The good thing is that you may have already been doing a lot of this since SEO hinges on these best practices.
Keep in mind, anyone who says they’ve got GEO all figured out is overly confident. The truth is that this is changing every day along with AI. But we can spot the patterns now of what will matter for the near future. Your best bet is to find the industry experts you like and follow them so you learn (and apply what you learn) in the moment.
PRO TIP: One expert I love is SparkToro’s Rand Fishkin, and he said this in a recent video on his LinkedIn feed: “Your job is to do PR and content marketing across all platforms your audiences pay attention to.”
7. Audit Yourself When You Do Show Up
If customers, investors, analysts, and reporters are using tools like ChatGPT, Claude, and Perplexity to learn about your brand, you need to know what they’re seeing. This opens a new chapter for PR reporting where we’re not just measuring impressions, but influence on AI-powered perception.
Use AI in PR to track which brand messages, stories, or spokespersons appear in summaries and auto-generated content. Try:
Run brand audits regularly. Pick a few key prompts and run them at set intervals to see where your brand stands and how it might be shifting as coverage and owned content is published. Ask about your brand, but also about your executives. Assume the role of a potential customer and make sure you’re querying LLMs the way they do. And, yes, this might involve some audience research.
Create before-and-after snapshots. Use these AI search optimization audits to measure the impact of campaigns. What changed in your AI footprint after a major launch or media push? This is a new attribution signal.

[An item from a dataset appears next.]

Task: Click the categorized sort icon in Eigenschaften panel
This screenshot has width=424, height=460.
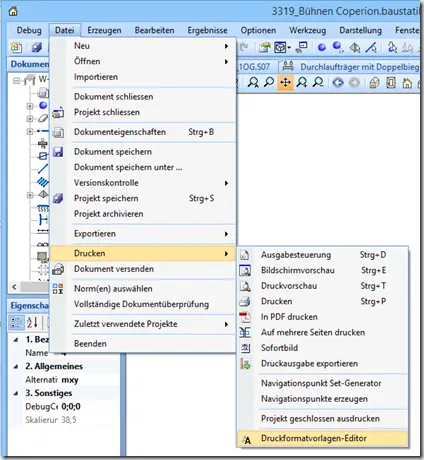Action: tap(16, 322)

Distill campaign impact. Try prompts like: “Summarize how [Brand] has been covered in the media over the last six months.” If the model reflects your desired themes, the messaging is landing. If not, it's an opportunity to refine.
Compare across platforms. LLMs are trained on different datasets. ChatGPT may reflect a different brand perception than Perplexity or Claude. Running the same query across tools can highlight gaps or wins in visibility.
LLMs are a new layer of influence and comms professionals are best equipped to work with it. Our work shapes what gets learned, repeated, and reinforced by the tools billions rely on. Now’s the time to bring critical thinking, lead with strategy, and own the narrative in the places AI reaches first. If we don’t raise the bar, AI will lower it for us.